Road Refugees (The Bare Bones MC #10) - Layla Wolfe

Chapter One

Heaven

I woke up next to a dog.

My brain quickly gauged exactly how drunk I was. Not drunk enough.

I couldn’t sleep any more though, so I raised my torso like a lumbering giant. Chip gave me side-eye without moving a muscle. I scrunched his soft ear in my palm. He appeared to smile, wrapping his paw around my wrist to hold me there.

“Good boy, Chip,” I said softly, not wanting to draw attention to myself. Was he protecting me? “Very good boy.”

I kissed his floppy ear, inhaling his dog scent. The silkiness of his blond fur made my cheek tingle.

Eventually I had to stand. A bruise bloomed on my right shoulder that I didn’t dare touch. I ran my fingers through my hair to untangle it. I’d been sleeping on the floor of a glassed-in porch with the sun blazing down on me, leaving my face hot, probably blotchy. I knew when I reached up that something had snapped in my shoulder. Bicep tendon again? Rotator cuff?

Good God in an evil world.

I already knew the brandy bottle would be empty, but I picked it up and shook it anyway. It was the last bottle I’d succeeded in secreting away from other greedy hands—Cornucopia had a plethora of those—so I knew I’d have to go down to the pantry to get another. Good thing our shapeless gunnysack dresses with huge pockets enabled me to hide the booze easily. Maybe then I could drift off into the ozone again.

Weaving down the hallway like a rider on a lurching train, I bounced off every wall of the stairwell until I was on the ground floor, Chip following, one uncertain step at a time. The babble of my sister-wives waxed as I neared the kitchen. There were four of us. The loudest and oldest was Brighten, sealed to Orson when she was fourteen.

“Little Dallin came home from school today,” said Brighten, chopping something on a board. I was just passing by on my way through to the pantry, but I had to hear the whole stupid story anyway.
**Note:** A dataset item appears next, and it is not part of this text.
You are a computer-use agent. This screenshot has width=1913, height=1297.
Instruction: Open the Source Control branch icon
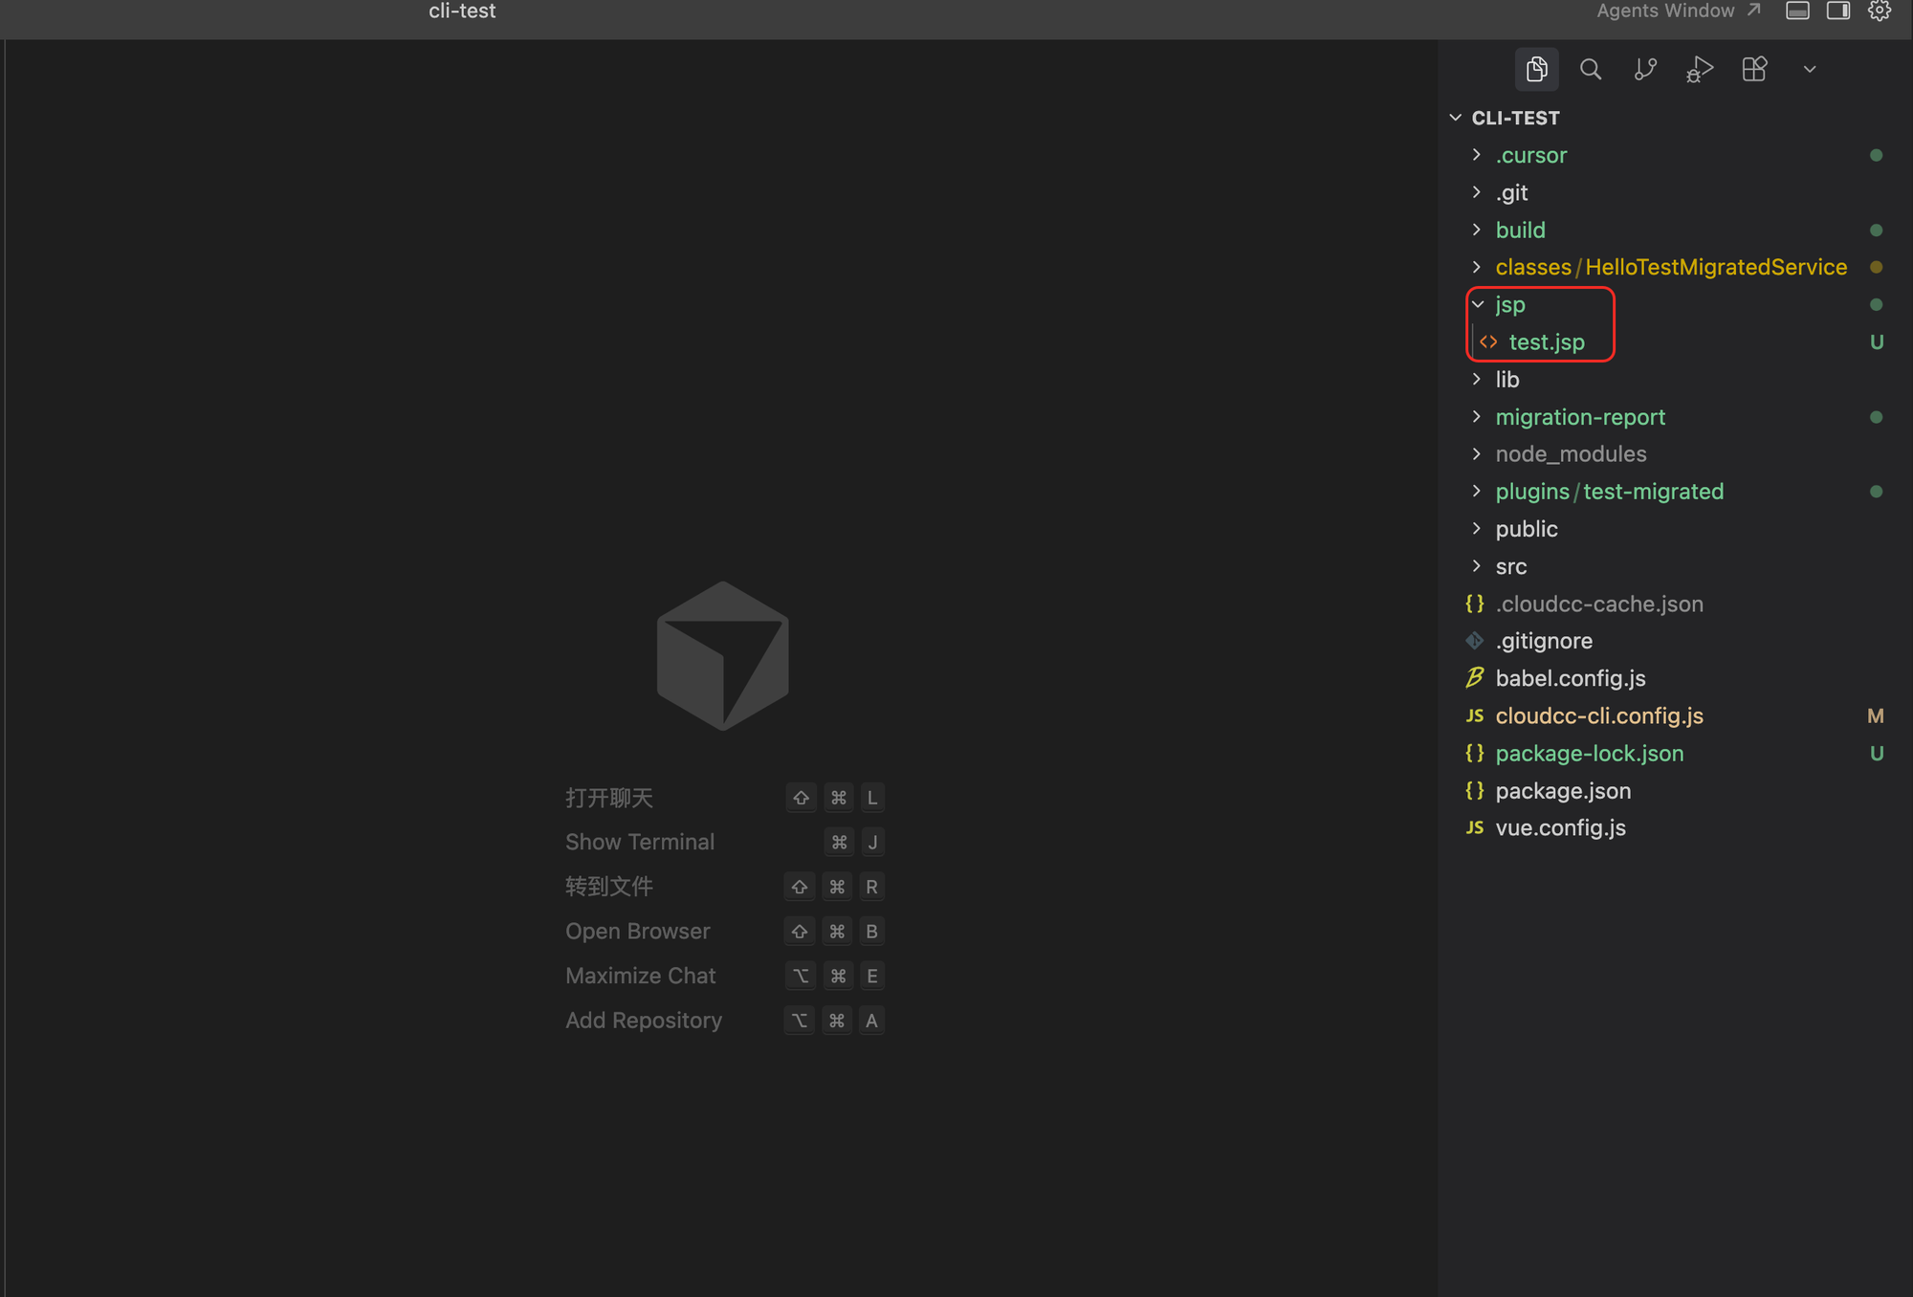[x=1645, y=69]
“What did he learn?” asked Tabitha, the youngest wife. When she’d sealed to our family, I thought she would take a lot of pressure off me. No. She hadn’t.
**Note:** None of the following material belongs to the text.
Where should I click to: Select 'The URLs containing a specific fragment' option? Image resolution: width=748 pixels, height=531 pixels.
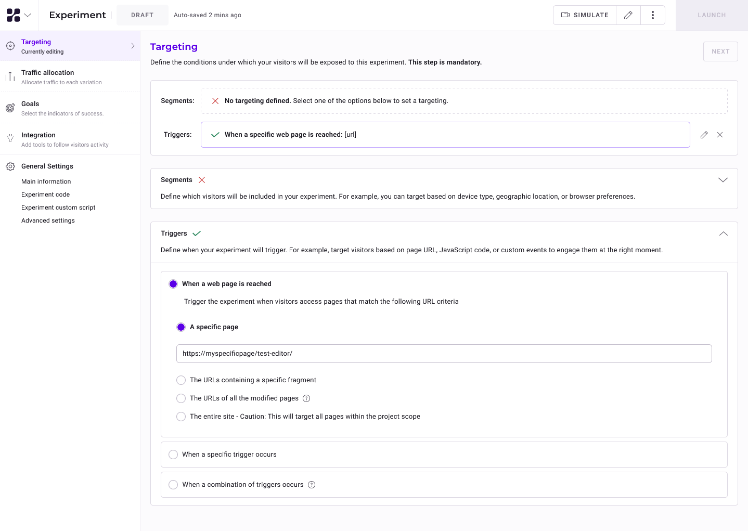(181, 380)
“Well, he said he was learning about the book of Norman. I asked him who Norman was. ‘He’s some dead guy, but we have to read this book he wrote.’”

Doubling over, the three squealed with delight. This didn’t stop them from casting me dirty looks as I sallied by. They knew what I was up to. I didn’t try to hide it anymore.

I stuffed the brandy bottle into my big pocket and left the pantry. The women were cooking beef stroganoff—again—and the tangy scent made my stomach churn. I picked up a strip of raw beef from the counter to drop in Chip’s mouth. He was prancing and tap dancing for it.

“Steak!” I proclaimed. I was teaching Chip our words in my spare time. I swore he knew about two hundred by now. I taught the Golden Retriever to play volleyball with the kids. He bopped it with his nose, sailing two feet off the ground. Of course, I didn’t have much spare time usually. A husband must be happy, so I knew how to make mayonnaise, take dead rats from the attic, and fold in Orson’s sheet corners. I held up my end, halfway blitzed the entire time. “Don’t make it so good,” I told Tabitha. “Men will eat anything. Pigs.” I gained a bit of spine, too, when around the girls.

Brighten caught and held my eye. My sister-wives didn’t condemn me because I didn’t help out—I did help out. I cared for Orson’s horse that was big enough to be sired by a dinosaur. I cared for the chickens, picky eaters who needed sanitized soil. Today, Sunday I believed, we did precisely as much work as other days but felt conflicted about it because it was a day of rest. We began our day at four and ended it at eight by turning off the stove and the lamps.

No, my sister-wives condemned me just because I drank too much.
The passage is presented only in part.